[What to produce]: Each line below needs to be restated word for word.

[Records to use]:
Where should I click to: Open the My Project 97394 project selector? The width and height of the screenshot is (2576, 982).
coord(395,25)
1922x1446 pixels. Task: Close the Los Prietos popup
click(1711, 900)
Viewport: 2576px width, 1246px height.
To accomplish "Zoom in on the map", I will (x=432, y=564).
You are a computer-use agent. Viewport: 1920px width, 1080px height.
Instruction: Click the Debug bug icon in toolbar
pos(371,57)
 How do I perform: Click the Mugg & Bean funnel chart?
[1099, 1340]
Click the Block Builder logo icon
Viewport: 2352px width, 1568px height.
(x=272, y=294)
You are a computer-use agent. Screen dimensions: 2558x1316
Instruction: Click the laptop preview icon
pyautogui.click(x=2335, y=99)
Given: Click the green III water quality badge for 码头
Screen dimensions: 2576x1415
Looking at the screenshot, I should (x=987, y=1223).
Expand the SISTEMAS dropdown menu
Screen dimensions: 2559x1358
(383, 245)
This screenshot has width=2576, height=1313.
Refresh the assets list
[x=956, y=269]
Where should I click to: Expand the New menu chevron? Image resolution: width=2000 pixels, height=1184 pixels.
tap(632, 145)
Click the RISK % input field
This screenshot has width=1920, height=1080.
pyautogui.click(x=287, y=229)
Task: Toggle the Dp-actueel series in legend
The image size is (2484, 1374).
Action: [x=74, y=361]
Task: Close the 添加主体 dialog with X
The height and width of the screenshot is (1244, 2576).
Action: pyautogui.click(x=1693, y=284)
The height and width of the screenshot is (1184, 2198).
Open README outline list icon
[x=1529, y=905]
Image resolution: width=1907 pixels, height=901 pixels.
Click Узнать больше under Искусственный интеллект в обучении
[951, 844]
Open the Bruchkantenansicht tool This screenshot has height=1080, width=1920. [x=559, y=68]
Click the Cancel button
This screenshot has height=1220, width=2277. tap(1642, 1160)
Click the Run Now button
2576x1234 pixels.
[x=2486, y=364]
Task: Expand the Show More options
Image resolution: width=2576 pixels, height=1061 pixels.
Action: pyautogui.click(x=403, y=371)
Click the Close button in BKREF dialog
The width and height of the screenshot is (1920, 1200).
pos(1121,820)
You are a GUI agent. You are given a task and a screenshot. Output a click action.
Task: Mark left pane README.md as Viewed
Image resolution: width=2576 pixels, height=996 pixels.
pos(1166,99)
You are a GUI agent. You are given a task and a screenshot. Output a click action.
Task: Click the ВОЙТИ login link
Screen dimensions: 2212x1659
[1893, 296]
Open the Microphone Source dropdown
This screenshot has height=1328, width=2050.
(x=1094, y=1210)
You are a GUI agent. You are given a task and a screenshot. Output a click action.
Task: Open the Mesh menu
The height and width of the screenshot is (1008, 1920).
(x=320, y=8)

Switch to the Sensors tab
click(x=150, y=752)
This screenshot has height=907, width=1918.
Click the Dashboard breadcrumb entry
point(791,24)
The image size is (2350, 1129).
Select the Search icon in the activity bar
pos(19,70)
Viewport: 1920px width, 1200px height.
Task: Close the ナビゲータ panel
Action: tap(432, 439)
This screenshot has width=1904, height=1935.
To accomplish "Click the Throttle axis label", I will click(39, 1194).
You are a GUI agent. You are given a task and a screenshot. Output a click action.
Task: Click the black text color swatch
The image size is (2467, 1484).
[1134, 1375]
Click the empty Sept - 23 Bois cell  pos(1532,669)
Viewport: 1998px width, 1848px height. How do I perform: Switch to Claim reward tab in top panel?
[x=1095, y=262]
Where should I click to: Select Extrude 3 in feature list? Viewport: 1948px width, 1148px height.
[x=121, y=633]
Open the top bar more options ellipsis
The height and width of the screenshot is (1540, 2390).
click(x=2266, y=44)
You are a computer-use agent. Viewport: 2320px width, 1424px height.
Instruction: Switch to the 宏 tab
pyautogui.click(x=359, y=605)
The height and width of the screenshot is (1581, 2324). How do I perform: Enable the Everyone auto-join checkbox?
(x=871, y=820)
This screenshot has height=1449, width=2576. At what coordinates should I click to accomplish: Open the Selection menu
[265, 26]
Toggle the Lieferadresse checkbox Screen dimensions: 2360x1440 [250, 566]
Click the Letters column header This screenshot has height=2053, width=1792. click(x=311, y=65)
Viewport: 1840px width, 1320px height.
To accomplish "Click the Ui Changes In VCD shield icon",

[Written reply]:
Where should I click to: Open the My Project 97394 project selector? The width and height of the screenshot is (2576, 982).
coord(395,25)
1922x1446 pixels. Task: Close the Los Prietos popup
click(1711, 900)
Viewport: 2576px width, 1246px height.
To accomplish "Zoom in on the map", I will (x=432, y=564).
You are a computer-use agent. Viewport: 1920px width, 1080px height.
Instruction: Click the Debug bug icon in toolbar
pos(371,57)
 How do I perform: Click the Mugg & Bean funnel chart?
[1099, 1340]
Click the Block Builder logo icon
Viewport: 2352px width, 1568px height.
(x=272, y=294)
You are a computer-use agent. Screen dimensions: 2558x1316
Instruction: Click the laptop preview icon
pyautogui.click(x=2335, y=99)
Given: Click the green III water quality badge for 码头
Screen dimensions: 2576x1415
Looking at the screenshot, I should (x=987, y=1223).
Expand the SISTEMAS dropdown menu
Screen dimensions: 2559x1358
(383, 245)
This screenshot has width=2576, height=1313.
Refresh the assets list
[x=956, y=269]
Where should I click to: Expand the New menu chevron? Image resolution: width=2000 pixels, height=1184 pixels.
tap(632, 145)
Click the RISK % input field
This screenshot has width=1920, height=1080.
pyautogui.click(x=287, y=229)
Task: Toggle the Dp-actueel series in legend
The image size is (2484, 1374).
Action: [x=74, y=361]
Task: Close the 添加主体 dialog with X
The height and width of the screenshot is (1244, 2576).
Action: pyautogui.click(x=1693, y=284)
The height and width of the screenshot is (1184, 2198).
Open README outline list icon
[x=1529, y=905]
Image resolution: width=1907 pixels, height=901 pixels.
Click Узнать больше under Искусственный интеллект в обучении
[951, 844]
Open the Bruchkantenansicht tool This screenshot has height=1080, width=1920. [x=559, y=68]
Click the Cancel button
This screenshot has height=1220, width=2277. tap(1642, 1160)
Click the Run Now button
2576x1234 pixels.
[x=2486, y=364]
Task: Expand the Show More options
Image resolution: width=2576 pixels, height=1061 pixels.
Action: pyautogui.click(x=403, y=371)
Click the Close button in BKREF dialog
The width and height of the screenshot is (1920, 1200).
pos(1121,820)
You are a GUI agent. You are given a task and a screenshot. Output a click action.
Task: Mark left pane README.md as Viewed
Image resolution: width=2576 pixels, height=996 pixels.
pos(1166,99)
You are a GUI agent. You are given a task and a screenshot. Output a click action.
Task: Click the ВОЙТИ login link
Screen dimensions: 2212x1659
[1893, 296]
Open the Microphone Source dropdown
This screenshot has height=1328, width=2050.
(x=1094, y=1210)
You are a GUI agent. You are given a task and a screenshot. Output a click action.
Task: Open the Mesh menu
The height and width of the screenshot is (1008, 1920).
(x=320, y=8)

Switch to the Sensors tab
click(x=150, y=752)
This screenshot has height=907, width=1918.
Click the Dashboard breadcrumb entry
point(791,24)
The image size is (2350, 1129).
Select the Search icon in the activity bar
pos(19,70)
Viewport: 1920px width, 1200px height.
Task: Close the ナビゲータ panel
Action: tap(432, 439)
This screenshot has width=1904, height=1935.
To accomplish "Click the Throttle axis label", I will click(39, 1194).
You are a GUI agent. You are given a task and a screenshot. Output a click action.
Task: Click the black text color swatch
The image size is (2467, 1484).
[1134, 1375]
Click the empty Sept - 23 Bois cell  pos(1532,669)
Viewport: 1998px width, 1848px height. How do I perform: Switch to Claim reward tab in top panel?
[x=1095, y=262]
Where should I click to: Select Extrude 3 in feature list? Viewport: 1948px width, 1148px height.
[x=121, y=633]
Open the top bar more options ellipsis
The height and width of the screenshot is (1540, 2390).
click(x=2266, y=44)
You are a computer-use agent. Viewport: 2320px width, 1424px height.
Instruction: Switch to the 宏 tab
pyautogui.click(x=359, y=605)
The height and width of the screenshot is (1581, 2324). How do I perform: Enable the Everyone auto-join checkbox?
(x=871, y=820)
This screenshot has height=1449, width=2576. At what coordinates should I click to accomplish: Open the Selection menu
[265, 26]
Toggle the Lieferadresse checkbox Screen dimensions: 2360x1440 [250, 566]
Click the Letters column header This screenshot has height=2053, width=1792. click(x=311, y=65)
Viewport: 1840px width, 1320px height.
To accomplish "Click the Ui Changes In VCD shield icon",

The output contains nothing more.